Common Informers Act 1623
- Parliament of England
- Long title: An Act for the Ease of the Subject concerning the Informacions uppon Penall Statutes.
- Citation: 21 Jas. 1. c. 4
- Territorial extent: England and Wales

Dates
- Royal assent: 29 May 1624
- Commencement: 29 May 1624
- Repealed: 29 July 1959

Other legislation
- Amended by: Statute Law Revision Act 1888; Statute Law Revision Act 1948;
- Repealed by: Statute Law Revision Act 1959
- Relates to: Common Informers Act 1951

Status: Repealed

Text of statute as originally enacted

= Common Informers Act 1623 =

Act of the Parliament of England

The Common Informers Act 1623 (21 Jas. 1. c. 4) was an act of the Parliament of England.

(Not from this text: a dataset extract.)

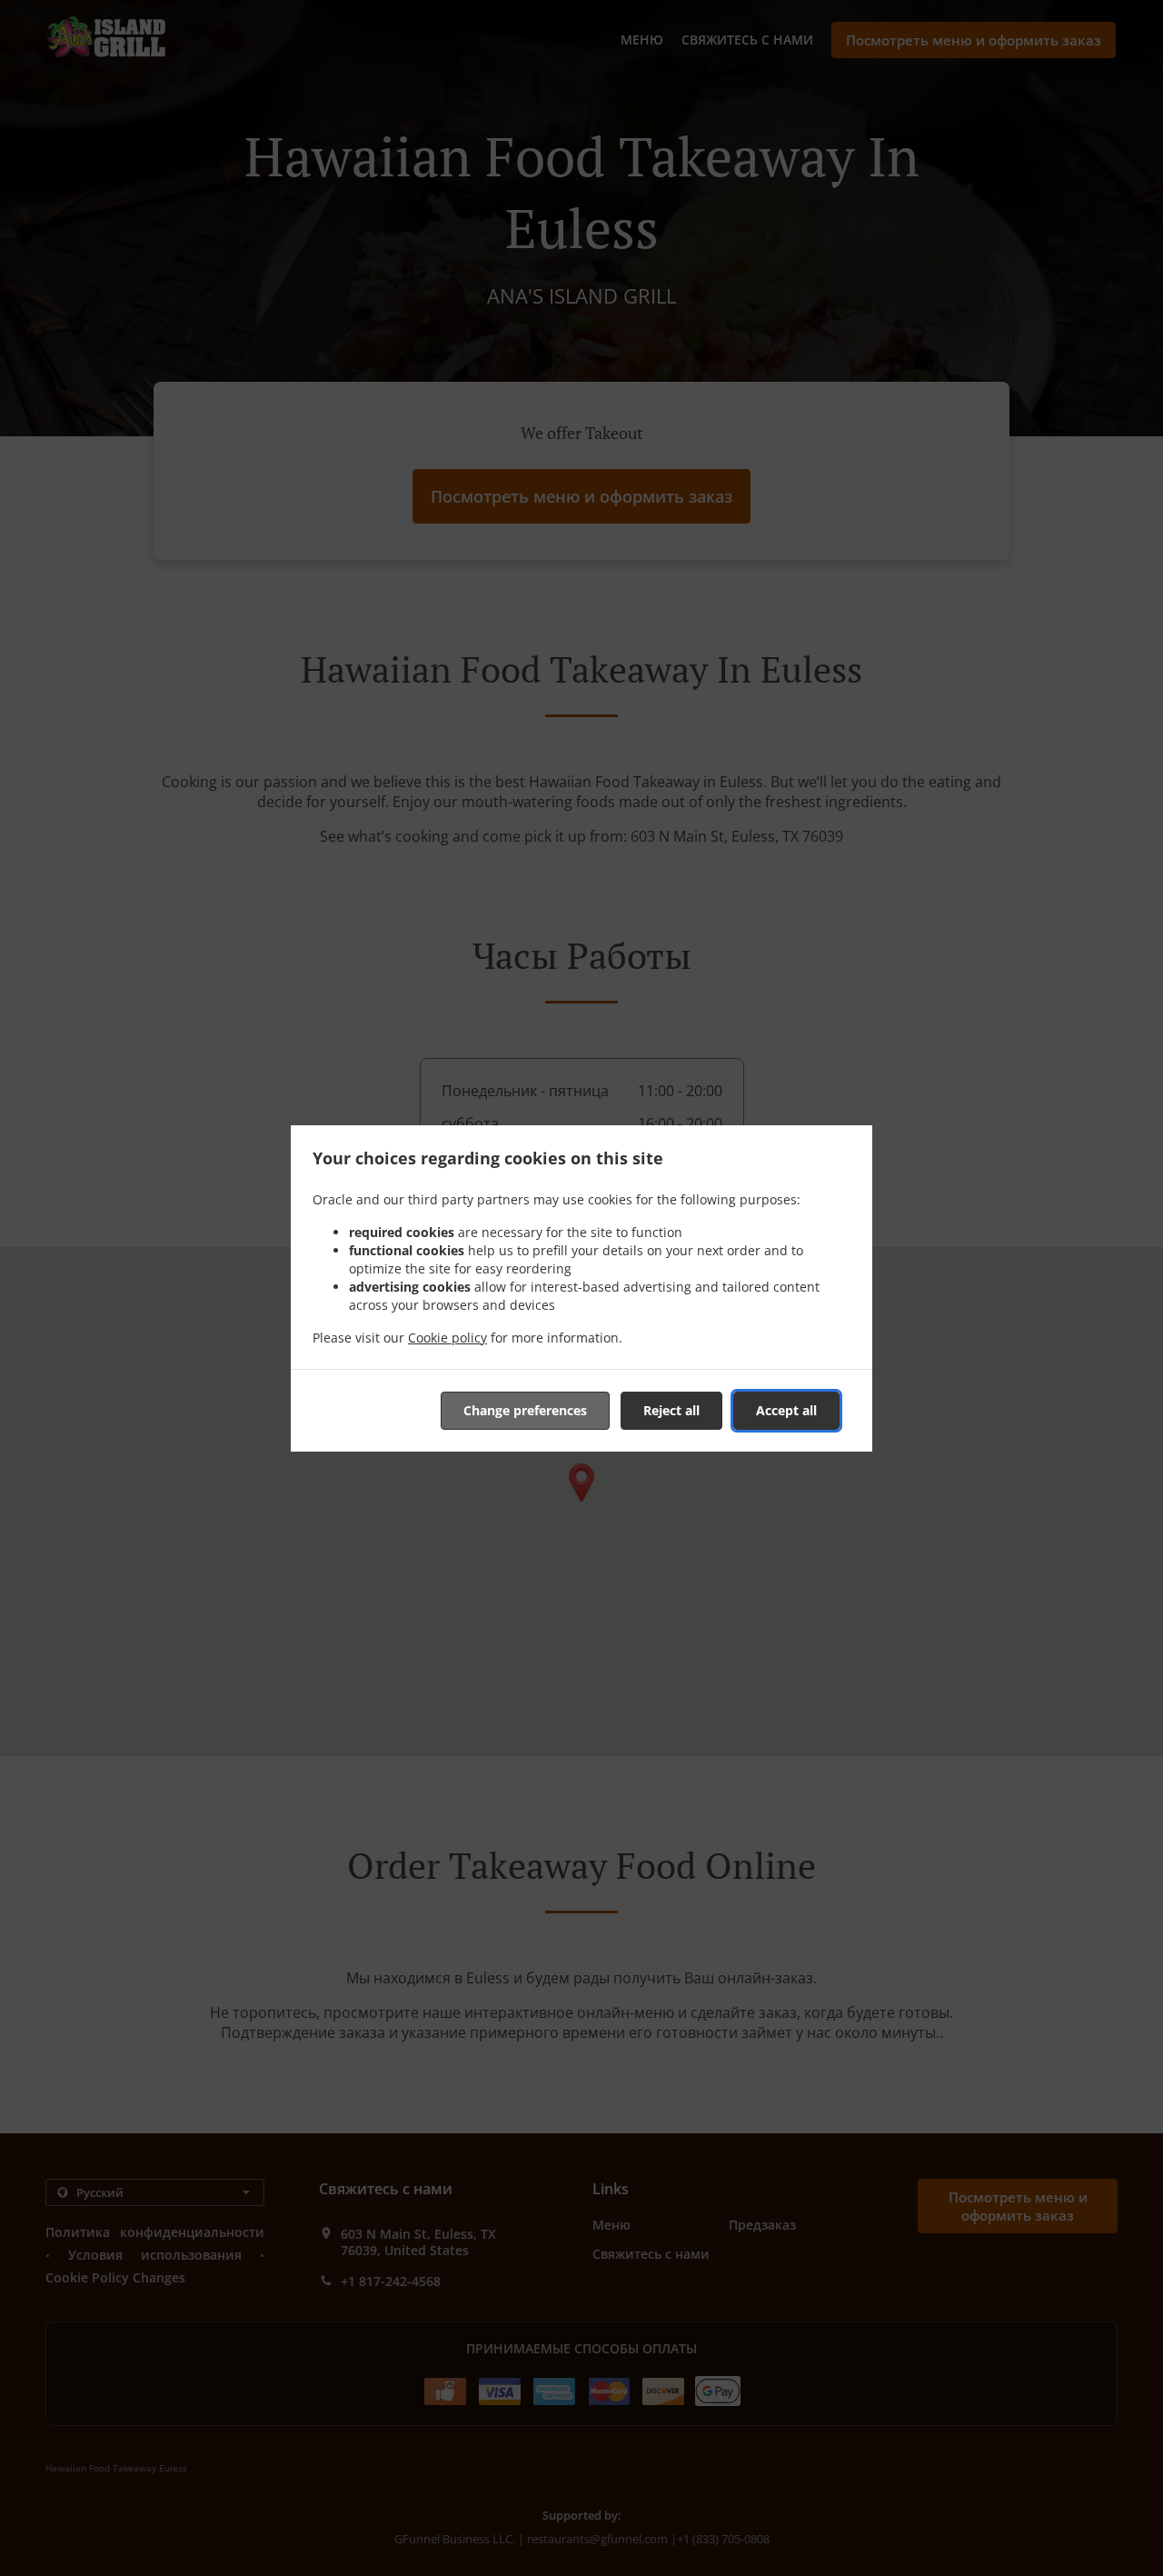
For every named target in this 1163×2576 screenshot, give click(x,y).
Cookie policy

== Subsequent developments ==
In section 1 of the act, the words from "after the end" to "session of Parliament", and in section 5, the words from "nor to any suit" to "poundage, wooll, &c.", were repealed by section 1 of, and the first schedule to, the Statute Law Revision Act 1948 (11 & 12 Geo. 6. c. 62), which came into force on 30 July 1948.

The whole act was repealed by section 2 of, and the second schedule to, the Statute Law Revision Act 1959 (7 & 8 Eliz. 2. c. 68), which came into force on 29 July 1959.